Conjurer cette menace de paralysie impose de repenser en profondeur la définition et la conduite de la politique commerciale européenne. Pour retrouver sa liberté d’action, celle-ci doit rester une compétence communautaire exclusive. Pour préserver sa légitimité, ses orientations doivent être pesées plus finement, en excluant les volets qui relèveraient potentiellement de la compétence nationale et ceux qui seraient excessivement polémiques. Les clauses de protection de l’investissement sont symptomatiques : leur coût pour la légitimité de la politique commerciale européenne est sans rapport avec leur justification économique et de principe, d’ailleurs discutable. Même si le statu quo n’est pas une solution durable en la matière, mieux vaudrait renoncer à inclure ces clauses dans les négociations de l’Union européenne. D’une façon plus générale, il faut recentrer plus exclusivement les accords commerciaux sur les engagements de non-discrimination envers les partenaires. Dans le domaine réglementaire, cela appelle une communication plus humble sur les objectifs.
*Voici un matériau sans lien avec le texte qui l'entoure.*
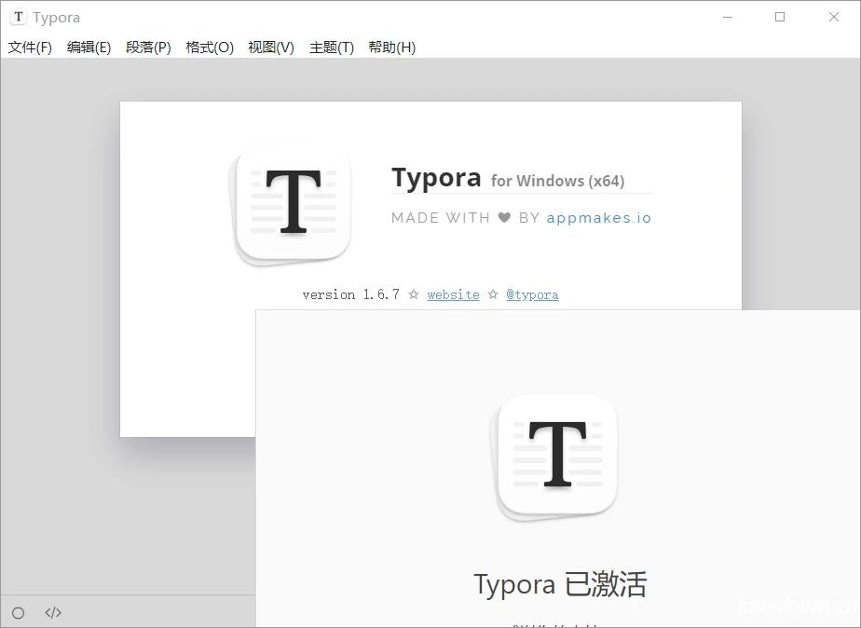861x628 pixels.
Task: Open the 编辑(E) menu
Action: 89,47
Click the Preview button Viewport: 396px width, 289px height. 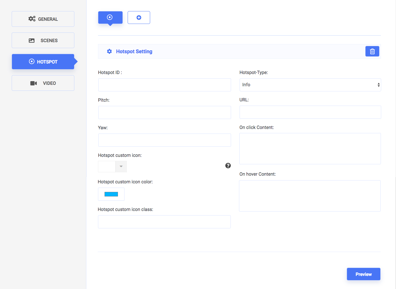364,274
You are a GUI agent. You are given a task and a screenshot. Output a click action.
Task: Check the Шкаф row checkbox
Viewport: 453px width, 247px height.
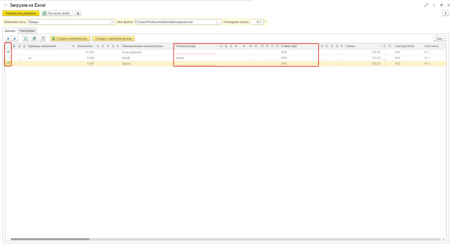8,58
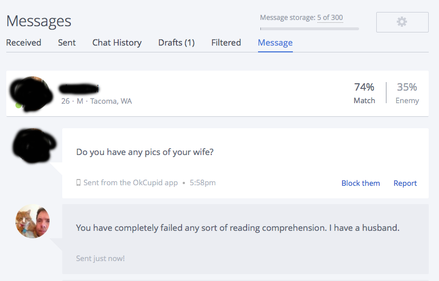439x281 pixels.
Task: Click the active Message tab
Action: click(x=275, y=43)
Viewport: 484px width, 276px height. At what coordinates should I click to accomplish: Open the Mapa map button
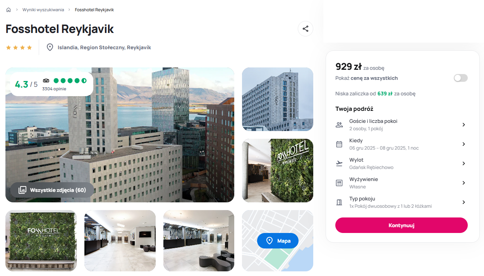[278, 241]
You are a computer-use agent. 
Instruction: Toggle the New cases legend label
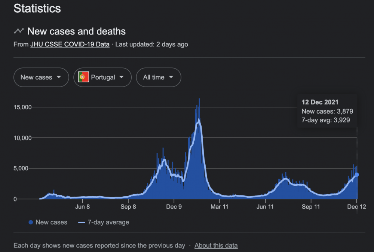click(51, 222)
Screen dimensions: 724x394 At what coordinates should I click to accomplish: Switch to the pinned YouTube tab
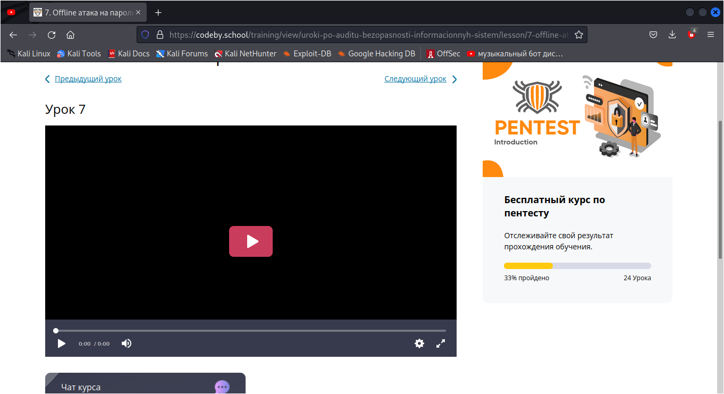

Enfin, ce plus grand discernement doit s’appliquer au choix des négociations engagées, pour se concentrer sur celles dont les bénéfices attendus justifient clairement les coûts. Un tel reformatage limiterait le périmètre de la politique commerciale européenne. C’est le prix à payer pour qu’elle redevienne ce qu’elle n’aurait jamais dû cesser d’être : l’un des attributs phare de la puissance européenne et l’une des expressions consensuelles des bénéfices du partage de la souveraineté dans un cadre raisonné.
Cet article a été publié dans Le Monde du 8 novembre 2016.